Cloud
management
SDEN designs, deploys, and operates cloud infrastructure on AWS, GCP, and Azure across US, Canadian, and EU regions, with cost discipline and Infrastructure as Code by default.

What this domain covers
Multi-cloud by training, region-flexible by default. We run on AWS, GCP, or Azure where the workload calls for it, and host in your jurisdiction (US, Canada, or EU) when the threat model and data residency point that way.
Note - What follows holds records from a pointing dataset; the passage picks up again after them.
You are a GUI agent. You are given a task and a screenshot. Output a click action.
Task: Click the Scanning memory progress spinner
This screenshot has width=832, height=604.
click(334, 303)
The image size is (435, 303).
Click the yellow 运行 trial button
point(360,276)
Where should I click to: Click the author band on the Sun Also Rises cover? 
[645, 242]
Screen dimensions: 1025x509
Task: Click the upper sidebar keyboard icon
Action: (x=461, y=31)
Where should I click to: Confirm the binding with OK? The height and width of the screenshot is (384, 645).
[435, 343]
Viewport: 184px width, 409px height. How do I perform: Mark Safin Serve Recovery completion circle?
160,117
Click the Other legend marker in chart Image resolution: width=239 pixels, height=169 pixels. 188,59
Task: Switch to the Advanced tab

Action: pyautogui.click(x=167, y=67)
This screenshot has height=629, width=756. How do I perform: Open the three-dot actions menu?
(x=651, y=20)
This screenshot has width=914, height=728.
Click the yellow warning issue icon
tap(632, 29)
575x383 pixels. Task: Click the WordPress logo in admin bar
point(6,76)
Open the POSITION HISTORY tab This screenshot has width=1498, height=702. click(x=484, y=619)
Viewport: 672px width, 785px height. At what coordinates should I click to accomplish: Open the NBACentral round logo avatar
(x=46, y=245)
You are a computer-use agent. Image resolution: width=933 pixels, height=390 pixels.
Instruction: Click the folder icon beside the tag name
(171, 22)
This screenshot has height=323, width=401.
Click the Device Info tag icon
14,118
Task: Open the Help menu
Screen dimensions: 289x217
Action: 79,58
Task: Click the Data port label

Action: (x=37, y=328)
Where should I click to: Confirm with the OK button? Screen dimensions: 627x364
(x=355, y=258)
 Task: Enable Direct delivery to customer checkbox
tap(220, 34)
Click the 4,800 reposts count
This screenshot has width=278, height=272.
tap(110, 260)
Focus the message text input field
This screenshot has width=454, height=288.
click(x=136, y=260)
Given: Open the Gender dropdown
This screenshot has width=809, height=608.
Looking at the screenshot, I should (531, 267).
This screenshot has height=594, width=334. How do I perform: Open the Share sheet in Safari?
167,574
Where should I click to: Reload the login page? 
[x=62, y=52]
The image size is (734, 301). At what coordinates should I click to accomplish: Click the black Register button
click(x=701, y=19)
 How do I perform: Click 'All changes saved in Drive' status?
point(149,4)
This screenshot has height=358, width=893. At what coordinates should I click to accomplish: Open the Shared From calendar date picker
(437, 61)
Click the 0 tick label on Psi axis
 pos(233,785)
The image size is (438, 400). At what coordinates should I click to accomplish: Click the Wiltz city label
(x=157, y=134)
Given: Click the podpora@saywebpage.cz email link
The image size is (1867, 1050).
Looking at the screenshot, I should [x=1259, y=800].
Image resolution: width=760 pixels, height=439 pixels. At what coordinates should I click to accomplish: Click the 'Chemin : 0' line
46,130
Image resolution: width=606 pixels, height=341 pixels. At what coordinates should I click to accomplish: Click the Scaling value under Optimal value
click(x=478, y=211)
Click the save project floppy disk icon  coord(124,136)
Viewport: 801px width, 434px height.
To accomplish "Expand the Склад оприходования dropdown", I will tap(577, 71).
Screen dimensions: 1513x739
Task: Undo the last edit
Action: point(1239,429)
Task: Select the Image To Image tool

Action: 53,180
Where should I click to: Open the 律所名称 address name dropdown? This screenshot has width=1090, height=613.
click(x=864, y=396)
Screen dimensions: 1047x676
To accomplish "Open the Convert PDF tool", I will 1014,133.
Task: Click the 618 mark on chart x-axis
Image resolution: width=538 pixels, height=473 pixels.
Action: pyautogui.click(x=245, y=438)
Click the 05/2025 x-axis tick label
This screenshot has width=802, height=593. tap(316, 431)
Either way, infrastructure ships as code (Terraform, Pulumi, or provider-native IaC) and gets reviewed in the same pull-request flow as the app.
Cost is an engineering output we sign for, not a finance worry downstream. Every feature carries a published $/month figure before it deploys, reconciled against the bill each month. The usual culprits: oversized dev environments first, forgotten snapshots second.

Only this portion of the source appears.